Write out the line with "You are a computer-use" and every later line through the end of the data below, exactly as given, with no pictures in the copy.

[Extracted data entries]

----

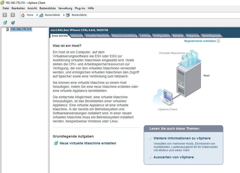Click the Bestandsliste inventory icon in the breadcrumb
Image resolution: width=240 pixels, height=173 pixels.
point(41,15)
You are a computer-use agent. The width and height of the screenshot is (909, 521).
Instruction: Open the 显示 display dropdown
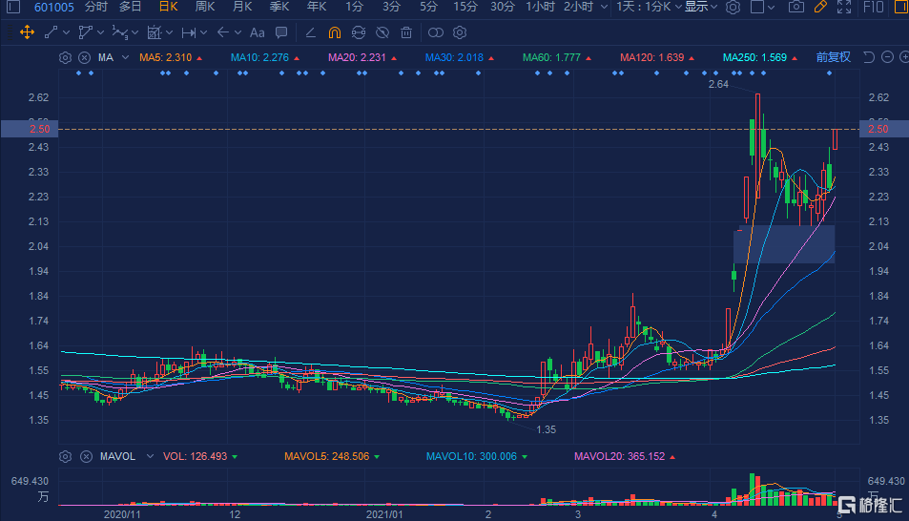[700, 7]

----

YOUR SOLUTION »
You are a computer-use agent. The width and height of the screenshot is (909, 521).
Instruction: Open the 显示 display dropdown
[700, 7]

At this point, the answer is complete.